To be sure, the Home Secretary has just announced an amnesty for 10,000 of the backlog of asylum applicants left over from the previous administration. But this is merely the pragmatic acknowledgement of people who are already here and have been for some time.
Jack Straw should be congratulated on getting to grips with the bureaucratic mess bequeathed by the Conservatives, and attempting to speed up the asylum process, delays in which are the main cause of injustice and local strains. But his defensiveness is disappointing. The review of asylum procedures was announced on the same day as the Cabinet reshuffle in July in order to bury it. That may not be such a bad thing: there is no point simply stirring tabloid demons. It is better than the Conservative party's occasional irresponsibility on the issue of immigration. Sir Norman Fowler, the usually invisible shadow Home Secretary, edged a little into daylight this week to prod the demons, expressing his concern about asylum seekers from central Europe. He should try harder to live up to John Major's liberal stance on the issue. He should lift his eyes from the small themes of Sutton Coldfield (his is the last Tory seat in Birmingham) to the larger responsibilities of the nation in Europe. Britain takes far fewer refugees from central Europe and the Balkans than most of our EU partners.
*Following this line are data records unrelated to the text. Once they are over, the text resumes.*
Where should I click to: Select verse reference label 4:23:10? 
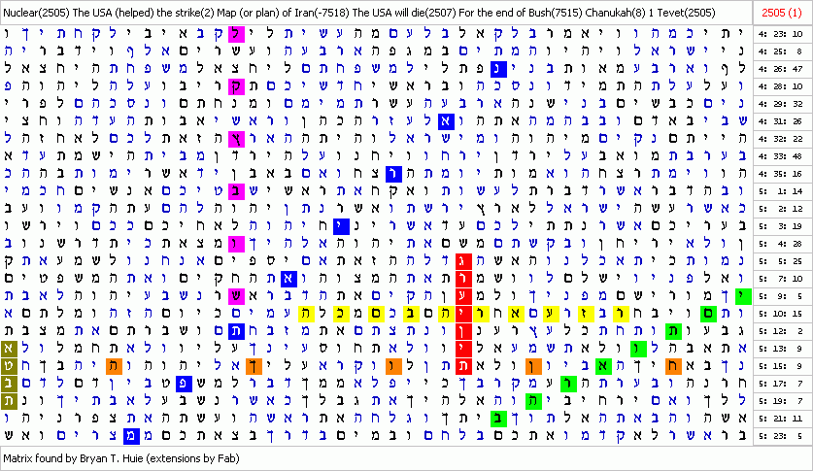[x=782, y=34]
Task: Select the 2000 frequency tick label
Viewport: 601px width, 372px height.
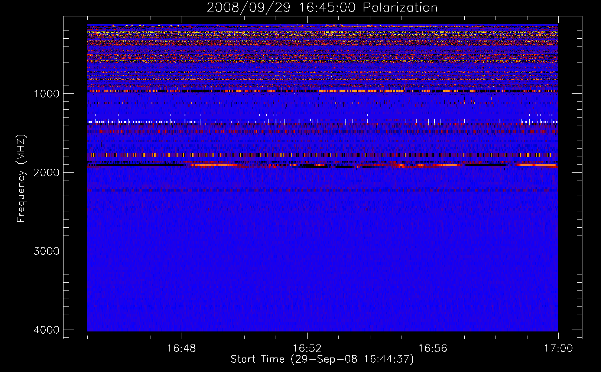Action: point(46,172)
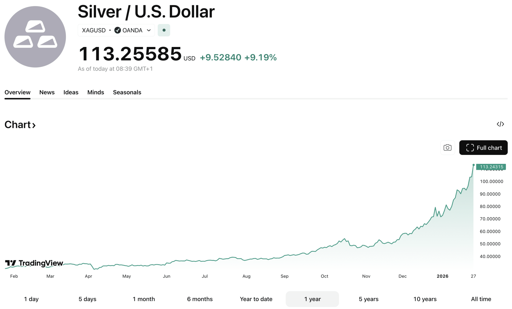Click the Minds section link
Screen dimensions: 512x309
click(96, 92)
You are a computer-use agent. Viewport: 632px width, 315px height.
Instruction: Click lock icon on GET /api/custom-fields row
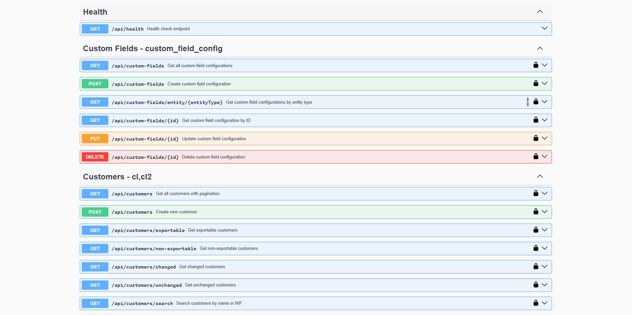point(536,65)
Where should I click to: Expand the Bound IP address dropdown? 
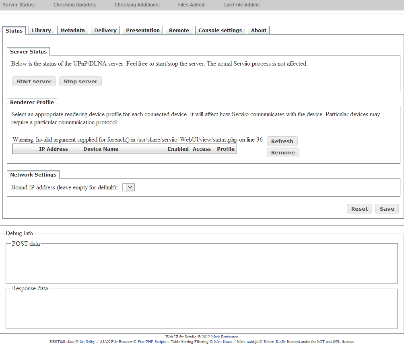tap(129, 187)
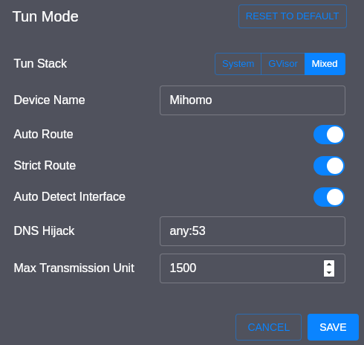Increase MTU with the up stepper arrow
This screenshot has width=364, height=345.
(329, 265)
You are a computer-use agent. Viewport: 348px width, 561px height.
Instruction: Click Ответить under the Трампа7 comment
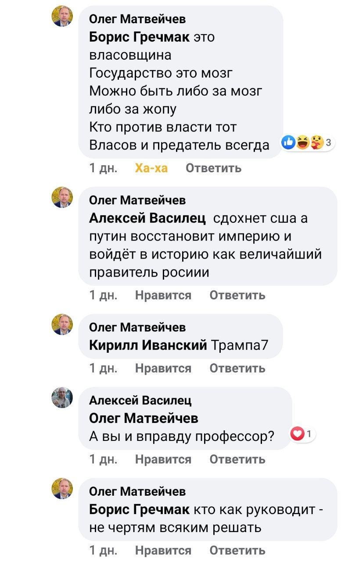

As for Mr Straw, he should bear in mind that, if Britain will not discharge its obligation to the people of Kosovo by using military force to push the Serbs back from their campaign of murderous repression, then the moral imperative to assist Kosovan refugees is the greater.
And both Sir Norman and Mr Straw should do more to remind people of Britain's history as a safe haven, and to build on the tolerant side of British public opinion. All nations are racial melting pots, but Britain is perhaps more conscious of the history of its ingredients. A nation moulded from Celts, Romans, Angles, Saxons, Jutes, Vikings and Normans has been enriched by successive waves of the persecuted and the imported. The arrival since 1066 of Huguenots, Jews, West Indians, East African Indians, Indian Indians, Pakistanis and Bangladeshis have all made this country an immeasurably better place. Each group encountered dislike and suspicion, and had to battle to win acceptance, but each added economic and cultural energy which reinforced the country's strength as a liberal, eclectic nation.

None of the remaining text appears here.